Diagnosis and treatment

Diagnosis of the presence of the ciliate Balantidium coli in the body is carried out using a native (preserving the natural structure and color of the test material) smear or scraping from the affected area of ​​the intestine, taken using the sigmoidoscopy procedure. The ciliates themselves are detected quite easily due to their large size, characteristic shape and high mobility. Cysts are more difficult to detect. They can be recognized using solutions stained with Lugol's preparation. Typically, a small amount of balantidia is observed in smears, and to make an accurate diagnosis it is necessary to undergo analysis several times. Important information when making a diagnosis is the patient’s place of residence, the proximity of farms and places where livestock are kept.

Diagnosis of dangerous bacteria is carried out in several ways:

Research under a microscope

In this case, a native smear is examined. Balantidia are clearly visible under magnification, since their length is about 75 µm and thickness is about 40 µm. To detect it, a small magnification of the microscope is sufficient. To study the microorganism in more detail, it is worth removing excess liquid from the preparation. The causative agent of the disease will slow down and it can be examined in more detail. At this magnification, cilia are visible that evenly cover the egg-shaped body of the ciliate. In the center, a bean-shaped body is visible - the vegetative nucleus (macronucleus). It is surrounded by a turbid granular liquid - endoplasm. The next layer is ectoplasm and cytoplasm, which limits the cell from the external environment. Vacuoles are located in the front and back of the body. They look like light balls that appear and disappear.

Heidenhain method

When studying a drug using the Heidenhain method, the signs of microorganism manifestation are the same as when examined under a microscope. Observation is also carried out at a relatively low magnification. Balantidia are easily detected due to the internal structure of the cell. A slight difference is observed in the absence of cilia in the medium in question.

Culture method

To study balantidia using this method, Rice medium is used.

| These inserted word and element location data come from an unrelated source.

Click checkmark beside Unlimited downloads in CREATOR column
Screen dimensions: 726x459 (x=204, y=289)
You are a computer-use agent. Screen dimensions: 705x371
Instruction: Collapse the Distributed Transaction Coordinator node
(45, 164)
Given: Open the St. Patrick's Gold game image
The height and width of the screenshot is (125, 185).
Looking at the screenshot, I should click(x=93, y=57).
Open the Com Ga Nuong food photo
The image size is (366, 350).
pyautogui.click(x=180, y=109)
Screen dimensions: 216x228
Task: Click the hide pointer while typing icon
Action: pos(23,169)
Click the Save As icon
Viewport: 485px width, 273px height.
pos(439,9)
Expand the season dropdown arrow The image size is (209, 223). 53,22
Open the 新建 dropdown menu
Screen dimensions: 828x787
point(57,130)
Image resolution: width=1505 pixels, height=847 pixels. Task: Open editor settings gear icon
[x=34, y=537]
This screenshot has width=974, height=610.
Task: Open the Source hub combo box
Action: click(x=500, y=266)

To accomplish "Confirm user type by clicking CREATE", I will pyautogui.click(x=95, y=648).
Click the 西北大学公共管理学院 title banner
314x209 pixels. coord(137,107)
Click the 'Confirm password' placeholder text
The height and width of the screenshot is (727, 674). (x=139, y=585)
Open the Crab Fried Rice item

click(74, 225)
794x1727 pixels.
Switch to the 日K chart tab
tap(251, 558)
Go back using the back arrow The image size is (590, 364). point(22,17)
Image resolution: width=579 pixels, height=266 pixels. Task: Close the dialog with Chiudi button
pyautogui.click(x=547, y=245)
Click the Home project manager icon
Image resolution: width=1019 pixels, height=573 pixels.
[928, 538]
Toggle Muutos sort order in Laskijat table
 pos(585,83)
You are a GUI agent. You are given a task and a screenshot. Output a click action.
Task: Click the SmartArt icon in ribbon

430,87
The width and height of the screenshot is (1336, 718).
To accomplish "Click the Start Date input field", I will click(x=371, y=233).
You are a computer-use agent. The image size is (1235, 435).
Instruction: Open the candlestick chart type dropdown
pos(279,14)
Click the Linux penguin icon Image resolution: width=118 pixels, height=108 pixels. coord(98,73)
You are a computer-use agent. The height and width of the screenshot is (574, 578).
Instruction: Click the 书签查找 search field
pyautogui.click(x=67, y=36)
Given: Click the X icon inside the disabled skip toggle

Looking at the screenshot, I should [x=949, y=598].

Treatment of a patient with balantidiasis should be carried out under the strict supervision of a doctor or in a hospital. To improve well-being and speed up recovery, the patient is prescribed the following medications:

• metronidazole;
• monomycin;
• oxytetracycline.

Prevention

To avoid infection with a dangerous disease, you should follow basic rules of personal hygiene:

• wash your hands before eating and after using the toilet;
• treat fruits and vegetables with hot water;
• Boil water to make tea or other drinks.

On a public scale, measures should be taken:

• to combat contamination of human habitations with pig excrement;
• to improve occupational hygiene and to prevent possible harmful effects on the health of people working with animals on farms;
• for timely diagnosis of the disease and treatment of people infected with balantidiasis.

The simplest unicellular organisms belonging to the class of ciliates are distributed almost everywhere. From the cold ice of the North to the no less scorching icebergs of the South, these cute creatures are found in any stagnant water, one of the most important links in the food chain of the biocenosis. For the aquarist, ciliates are valuable as good food for newborn fry. But before introducing this living creature into your “underwater world”, it is worth getting acquainted with the reproduction, nutrition and vital activity of the microorganism.

Natural habitat and more

The smallest living creatures live in shallow bodies of still water. Slipper ciliates are so called for the similarity of the shape of the body, completely covered with cilia, with a lady's shoe. Cilia help animals move, feed, and even defend themselves. The smallest organism has a size of 0.5 mm; it is impossible to see the ciliate with the naked eye! An interesting way of moving in water is only with the rounded blunt end forward, but even with such a peculiar “walking”, the babies develop a speed of 2.5 mm/1 second.

Single-celled creatures have a two-nuclear structure: the first “large” nucleus controls nutritional and respiratory processes, monitors metabolism and movement, but the “small” nucleus is involved only in processes of sexual significance. The thinnest shell of increased elasticity allows the microorganism to be in its natural, clearly defined form, and also to move quickly. As such, movement is carried out through cilia, which act as “oars” and constantly push the shoe forward. By the way, the movements of all eyelashes are absolutely synchronous and coordinated.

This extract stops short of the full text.